He expected the crop will be 50-75 percent of normal.

Arvid Aasen, pasture and forage agronomist with Alberta Agriculture, said the corn suffered from a cool and often wet year. Recent frost is helping it dry down faster, but much is being put up with little starch in the grain, he said.

In Saskatchewan, about 10 percent of the corn silage has been harvested, with operations expected to continue throughout the month.

Les Bohrson, senior agrologist with Saskatchewan Agriculture at Swift Current, said crop yields are good for 2005, considered an average corn heat unit year.

Saskatchewan avoided early frosts but took a little longer to get to those average heat units than other years, said Bohrson, who noted incomplete cob development in some fields.

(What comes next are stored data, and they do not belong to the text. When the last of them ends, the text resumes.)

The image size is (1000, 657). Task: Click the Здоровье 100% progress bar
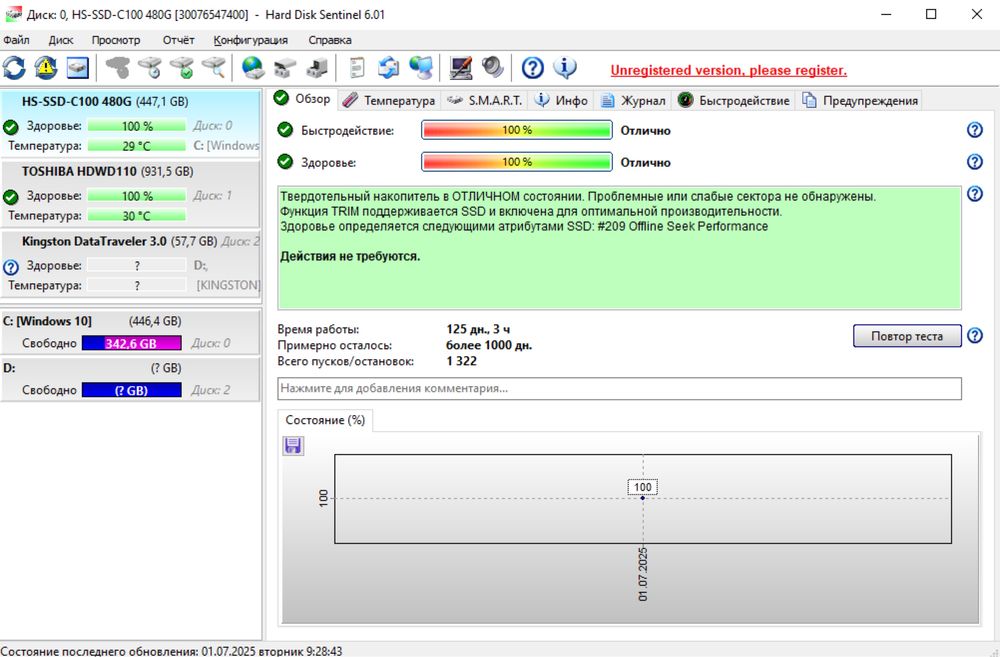(x=517, y=162)
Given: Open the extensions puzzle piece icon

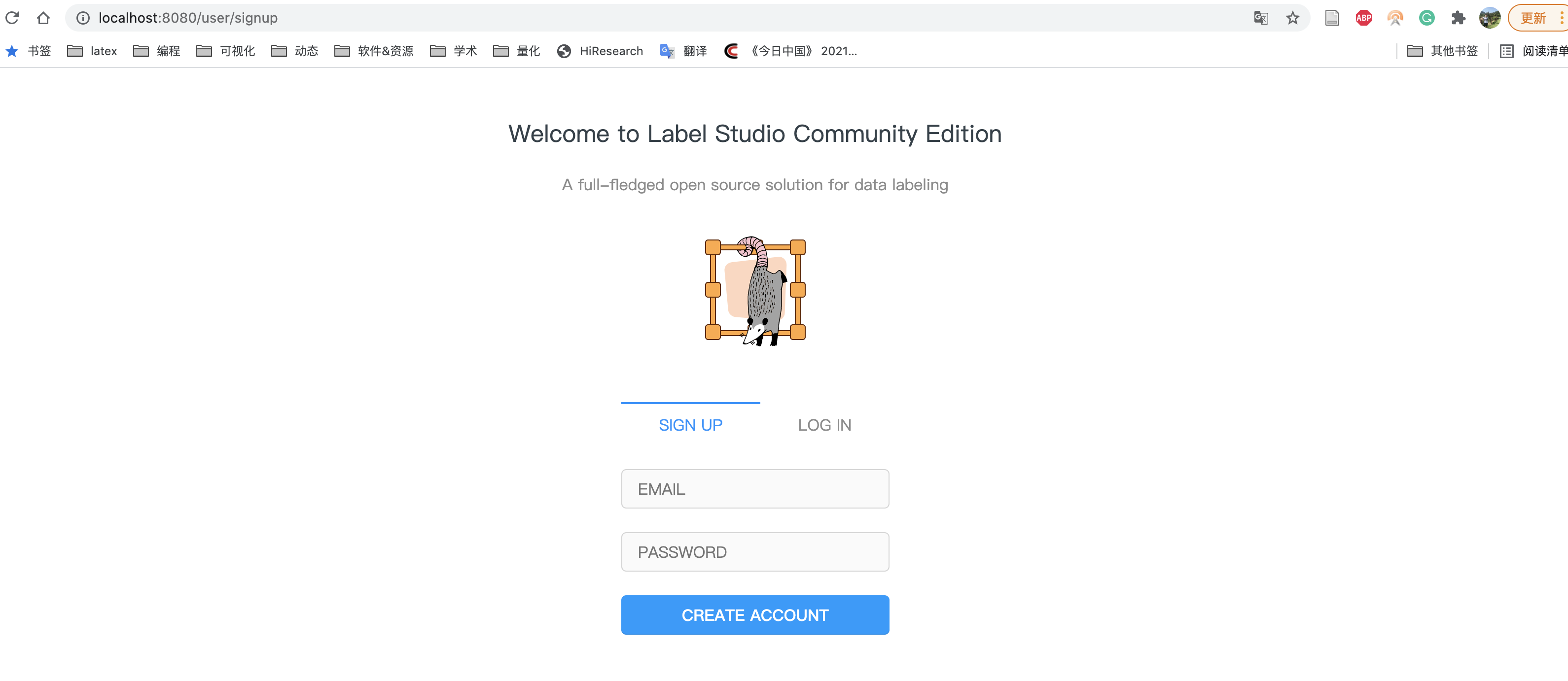Looking at the screenshot, I should pos(1459,18).
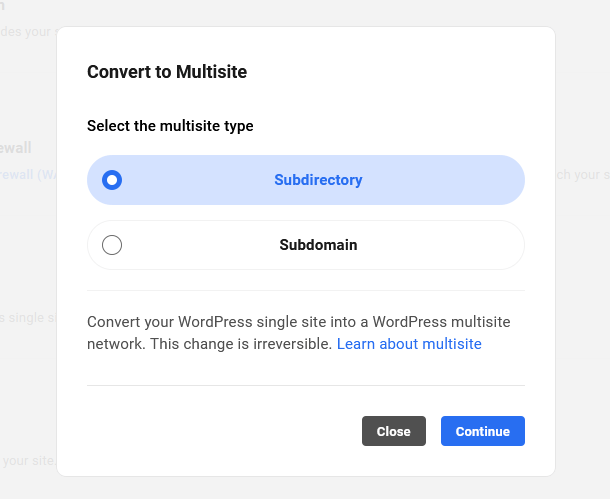Choose the Subdomain radio button
This screenshot has height=499, width=610.
pos(112,245)
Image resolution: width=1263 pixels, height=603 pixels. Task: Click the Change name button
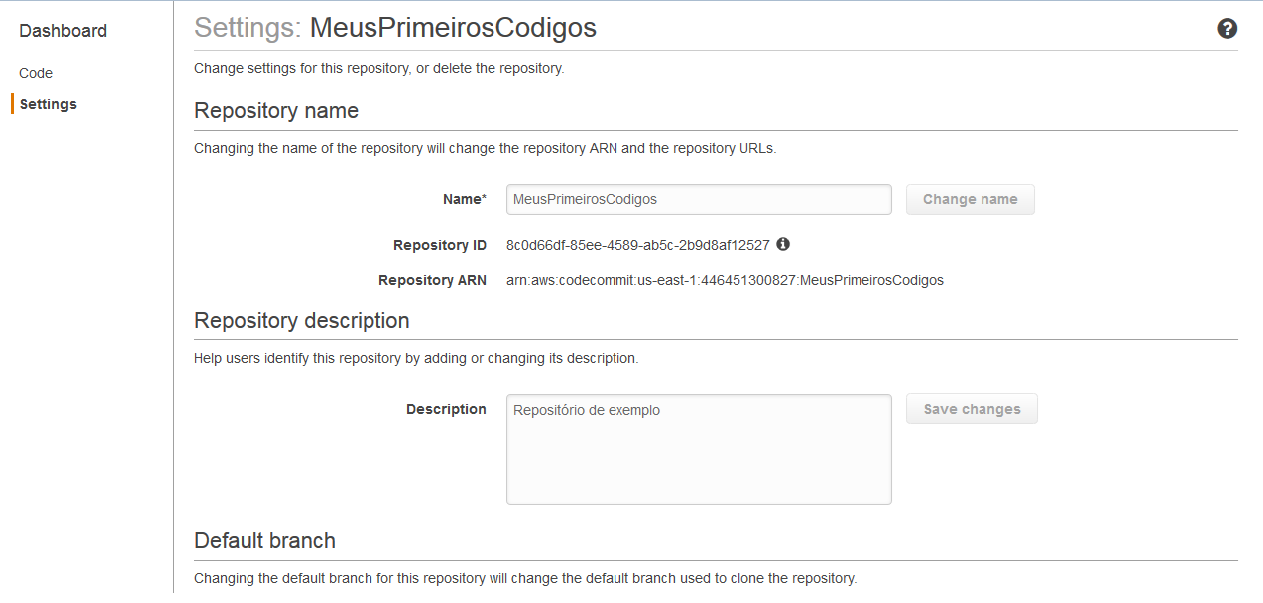click(970, 199)
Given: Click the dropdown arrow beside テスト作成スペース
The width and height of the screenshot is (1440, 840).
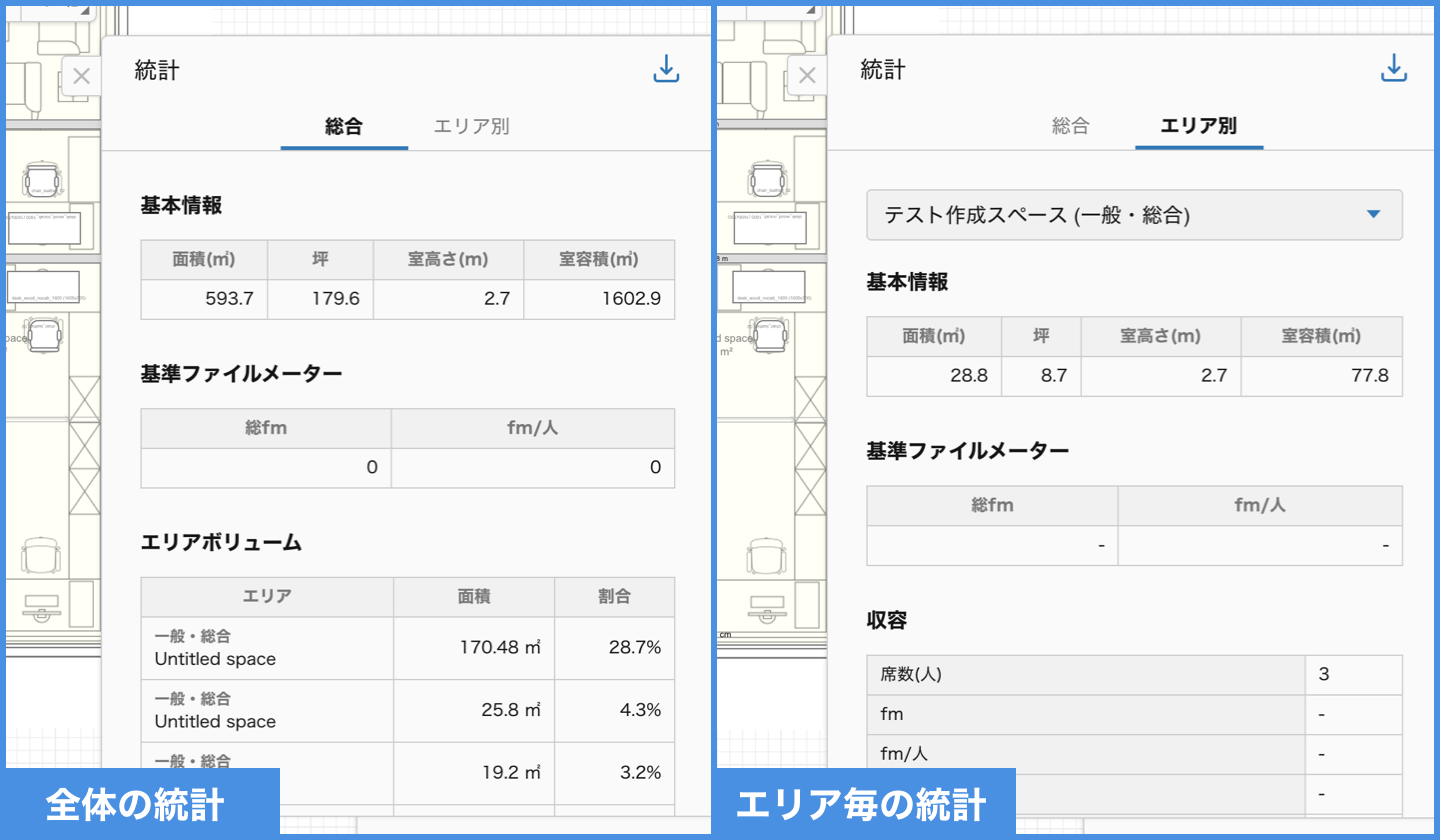Looking at the screenshot, I should [1373, 214].

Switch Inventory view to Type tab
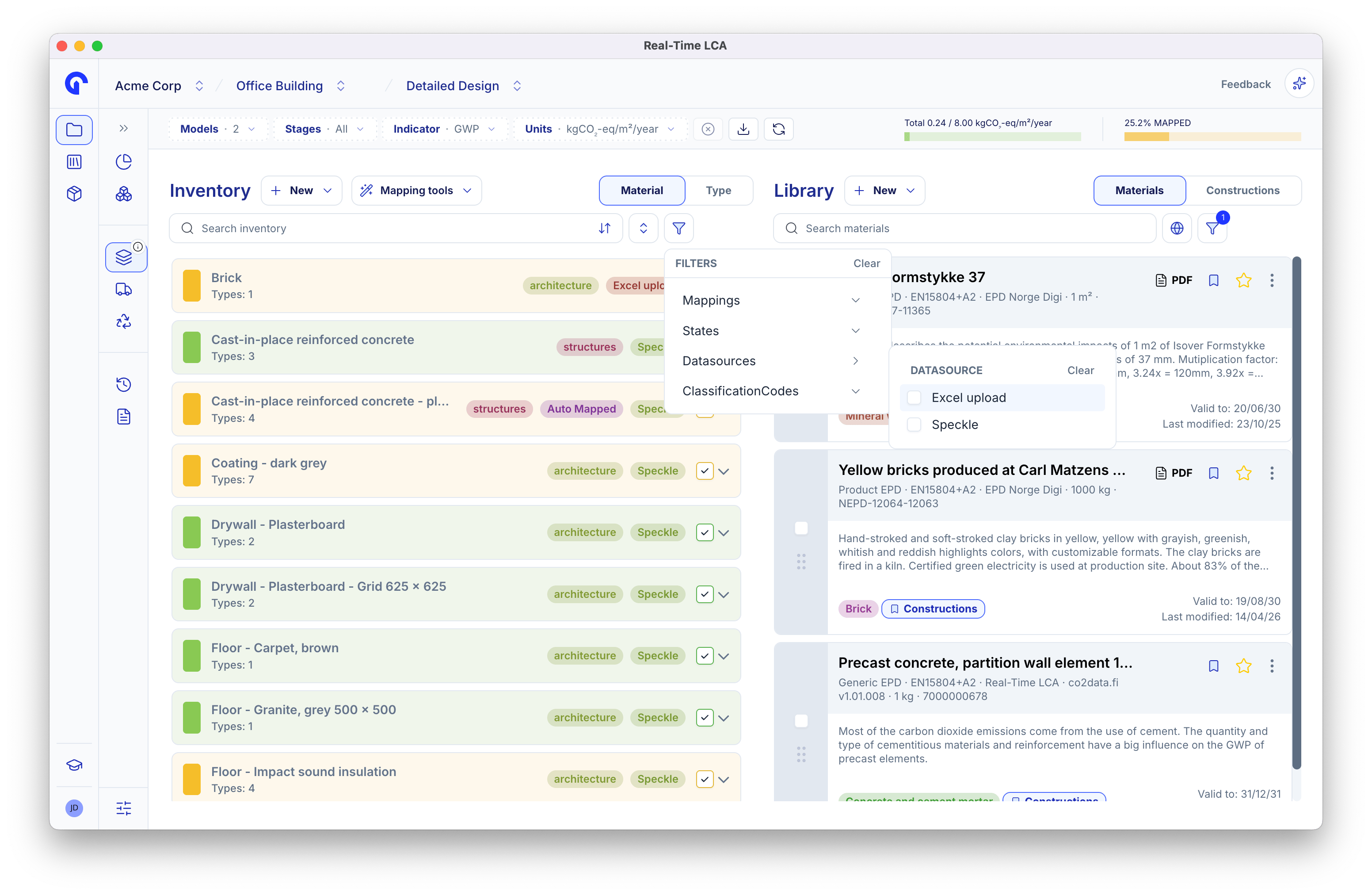coord(718,190)
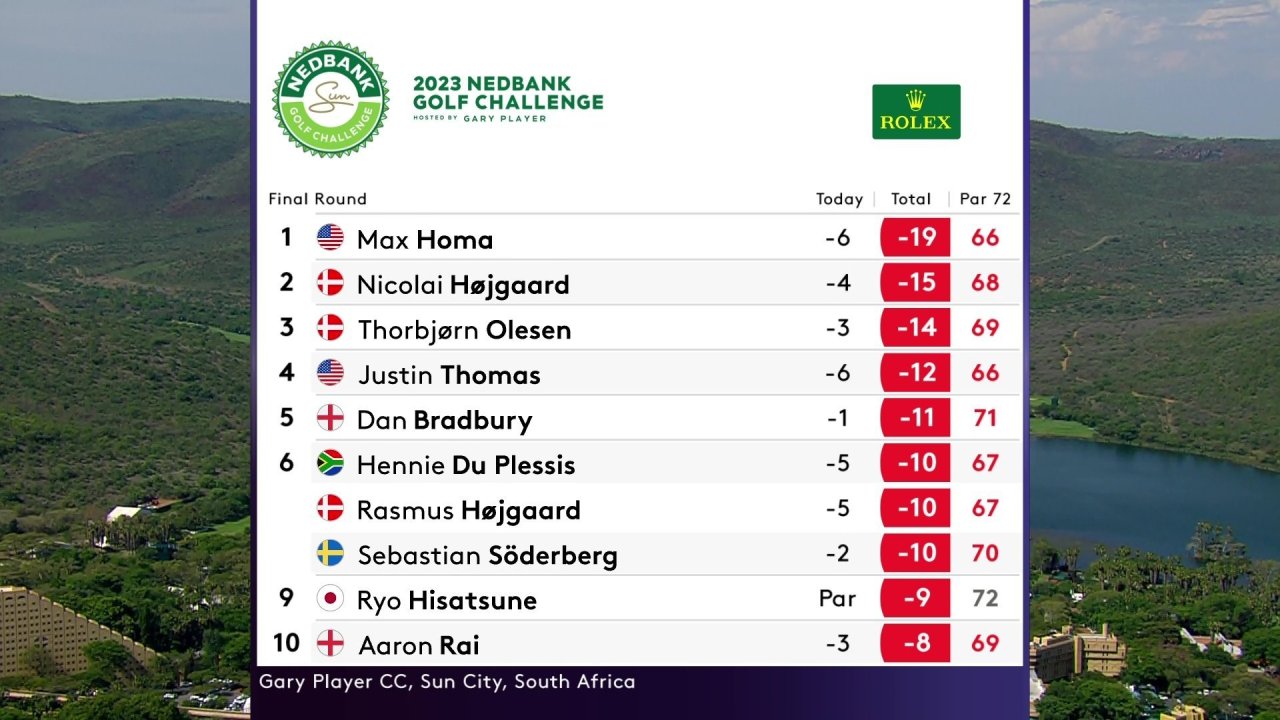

“It would have been nice to get the bonus heat to get a record crop.”

He estimated Saskatchewan has about 20,000 acres in feed corn, which is either grazed, combined or used for silage.

Good fall weather has extended Manitoba’s harvest season for corn.

“The silage is coming off great guns in most areas of the province,” said Pam de Rocquigny, business development specialist for feed grains for Manitoba Agriculture.

That’s being helped by warm, dry, windy fall weather and a lack of killing frosts.

She expected an average to above average feed corn crop.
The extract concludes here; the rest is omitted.